- _Task description_:
Give again the line that contains "- o historii, światopoglądowych" and every line after it to the end of the records. Keep them exactly as they are and add nothing.

- _Dataset content_:
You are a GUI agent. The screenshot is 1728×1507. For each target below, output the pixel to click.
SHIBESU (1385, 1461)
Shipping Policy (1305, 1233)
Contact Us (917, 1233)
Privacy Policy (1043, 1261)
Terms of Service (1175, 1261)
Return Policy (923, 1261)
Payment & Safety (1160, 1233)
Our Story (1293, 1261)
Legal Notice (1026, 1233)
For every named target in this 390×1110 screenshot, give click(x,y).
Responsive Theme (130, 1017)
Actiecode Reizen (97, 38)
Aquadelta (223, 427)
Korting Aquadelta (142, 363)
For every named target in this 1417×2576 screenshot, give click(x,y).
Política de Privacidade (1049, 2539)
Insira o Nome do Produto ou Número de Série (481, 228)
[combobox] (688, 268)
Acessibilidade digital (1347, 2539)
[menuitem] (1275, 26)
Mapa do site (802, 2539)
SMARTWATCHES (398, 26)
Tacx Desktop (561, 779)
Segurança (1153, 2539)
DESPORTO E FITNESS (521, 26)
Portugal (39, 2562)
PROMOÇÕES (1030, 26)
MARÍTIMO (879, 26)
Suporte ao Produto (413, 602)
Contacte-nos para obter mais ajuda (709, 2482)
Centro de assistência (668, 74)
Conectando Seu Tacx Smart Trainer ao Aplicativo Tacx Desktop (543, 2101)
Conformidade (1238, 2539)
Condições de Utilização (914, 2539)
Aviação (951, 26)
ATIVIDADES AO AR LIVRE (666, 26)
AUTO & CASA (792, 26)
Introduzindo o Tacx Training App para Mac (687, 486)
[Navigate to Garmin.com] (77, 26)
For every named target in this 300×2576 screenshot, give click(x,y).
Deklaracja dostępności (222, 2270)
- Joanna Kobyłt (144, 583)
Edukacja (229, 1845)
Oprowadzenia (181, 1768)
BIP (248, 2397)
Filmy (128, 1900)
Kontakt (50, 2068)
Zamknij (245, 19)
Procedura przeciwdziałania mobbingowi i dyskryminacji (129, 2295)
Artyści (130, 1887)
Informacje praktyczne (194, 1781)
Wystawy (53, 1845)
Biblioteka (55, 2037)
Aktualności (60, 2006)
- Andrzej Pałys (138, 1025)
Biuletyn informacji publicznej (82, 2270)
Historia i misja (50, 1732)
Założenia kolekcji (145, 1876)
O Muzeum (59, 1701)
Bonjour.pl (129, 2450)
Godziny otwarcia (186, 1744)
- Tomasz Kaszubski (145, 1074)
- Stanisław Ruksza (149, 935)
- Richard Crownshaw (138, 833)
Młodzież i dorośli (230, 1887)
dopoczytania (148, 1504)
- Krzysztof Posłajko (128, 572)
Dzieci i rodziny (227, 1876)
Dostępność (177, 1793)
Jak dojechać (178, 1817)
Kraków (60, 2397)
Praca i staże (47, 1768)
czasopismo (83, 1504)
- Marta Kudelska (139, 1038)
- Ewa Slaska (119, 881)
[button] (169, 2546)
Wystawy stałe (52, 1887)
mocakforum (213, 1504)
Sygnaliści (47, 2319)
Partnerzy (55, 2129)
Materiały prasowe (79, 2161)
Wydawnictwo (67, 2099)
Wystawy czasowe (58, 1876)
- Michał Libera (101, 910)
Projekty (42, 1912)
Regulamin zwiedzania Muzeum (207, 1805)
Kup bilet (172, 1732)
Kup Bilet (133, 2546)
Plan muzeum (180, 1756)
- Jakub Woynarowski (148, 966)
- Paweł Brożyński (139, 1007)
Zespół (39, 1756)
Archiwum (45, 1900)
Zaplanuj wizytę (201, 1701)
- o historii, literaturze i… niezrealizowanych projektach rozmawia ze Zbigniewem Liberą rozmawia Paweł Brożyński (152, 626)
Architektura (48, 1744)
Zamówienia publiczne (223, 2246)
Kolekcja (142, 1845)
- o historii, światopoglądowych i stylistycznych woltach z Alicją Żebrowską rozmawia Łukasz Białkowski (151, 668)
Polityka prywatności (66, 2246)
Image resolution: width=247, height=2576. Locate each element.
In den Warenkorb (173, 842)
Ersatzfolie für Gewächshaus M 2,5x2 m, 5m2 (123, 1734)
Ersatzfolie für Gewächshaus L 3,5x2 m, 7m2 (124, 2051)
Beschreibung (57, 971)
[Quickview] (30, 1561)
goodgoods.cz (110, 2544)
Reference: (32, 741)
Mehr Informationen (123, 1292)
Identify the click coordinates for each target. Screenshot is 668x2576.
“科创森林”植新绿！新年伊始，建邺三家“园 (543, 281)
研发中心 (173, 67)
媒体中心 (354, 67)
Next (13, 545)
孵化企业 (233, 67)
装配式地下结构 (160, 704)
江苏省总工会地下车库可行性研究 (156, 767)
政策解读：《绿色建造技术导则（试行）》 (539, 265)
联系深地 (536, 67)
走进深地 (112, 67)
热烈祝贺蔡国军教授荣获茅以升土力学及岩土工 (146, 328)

- _Exercise solution_:
- o historii, światopoglądowych i stylistycznych woltach z Alicją Żebrowską rozmawia Łukasz Białkowski (151, 668)
Polityka prywatności (66, 2246)
Image resolution: width=247, height=2576. Locate each element.
In den Warenkorb (173, 842)
Ersatzfolie für Gewächshaus M 2,5x2 m, 5m2 (123, 1734)
Ersatzfolie für Gewächshaus L 3,5x2 m, 7m2 (124, 2051)
Beschreibung (57, 971)
[Quickview] (30, 1561)
goodgoods.cz (110, 2544)
Reference: (32, 741)
Mehr Informationen (123, 1292)
Identify the click coordinates for each target. Screenshot is 668x2576.
“科创森林”植新绿！新年伊始，建邺三家“园 (543, 281)
研发中心 (173, 67)
媒体中心 (354, 67)
Next (13, 545)
孵化企业 (233, 67)
装配式地下结构 (160, 704)
江苏省总工会地下车库可行性研究 (156, 767)
政策解读：《绿色建造技术导则（试行）》 (539, 265)
联系深地 (536, 67)
走进深地 (112, 67)
热烈祝贺蔡国军教授荣获茅以升土力学及岩土工 (146, 328)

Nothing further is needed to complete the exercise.